WHAT YOU HAVE TO DO — Repeat the data that follows exactly, starting at the line with "You are a GUI" and ending at the line with "the Econômica class", and leave out every picture.

Stored data entries
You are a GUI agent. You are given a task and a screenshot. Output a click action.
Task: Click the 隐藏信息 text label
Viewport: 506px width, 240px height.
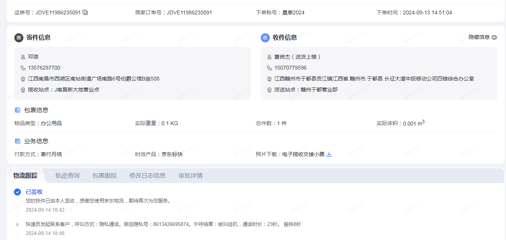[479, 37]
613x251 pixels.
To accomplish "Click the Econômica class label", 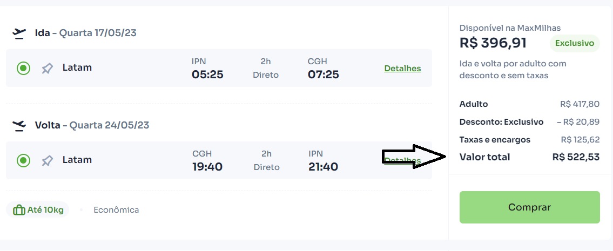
...
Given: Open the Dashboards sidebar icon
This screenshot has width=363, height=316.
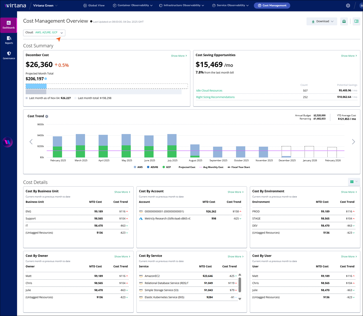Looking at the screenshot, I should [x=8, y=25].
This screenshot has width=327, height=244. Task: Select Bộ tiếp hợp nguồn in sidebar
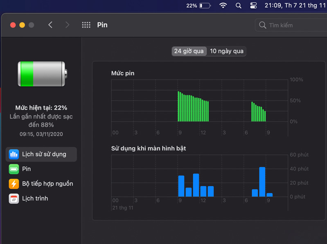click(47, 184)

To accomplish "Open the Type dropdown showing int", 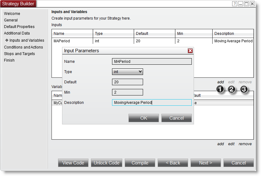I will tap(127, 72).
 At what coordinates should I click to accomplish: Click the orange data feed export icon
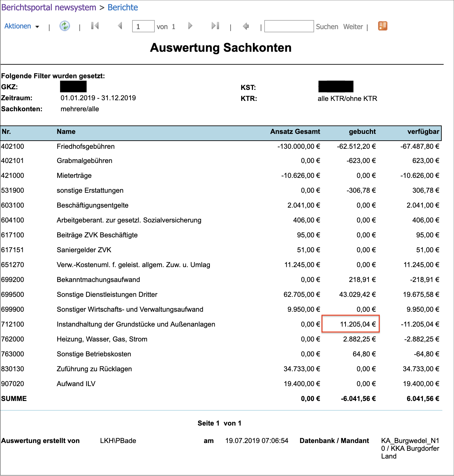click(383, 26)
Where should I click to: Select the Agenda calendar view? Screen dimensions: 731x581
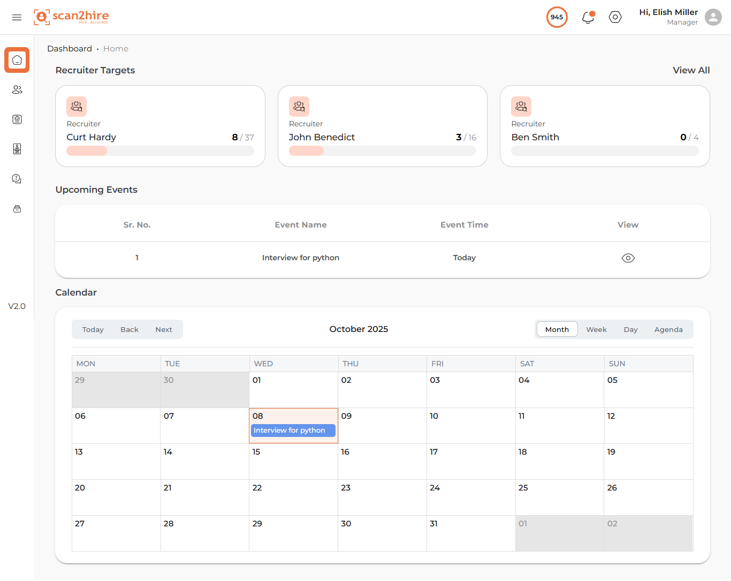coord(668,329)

RESULT OF THIS TASK —
You are a GUI agent. You are given a task and a screenshot. Output a click action.
Task: Click the 隐藏信息 text label
Viewport: 506px width, 240px height.
[479, 37]
613x251 pixels.
To accomplish "Click the Econômica class label", 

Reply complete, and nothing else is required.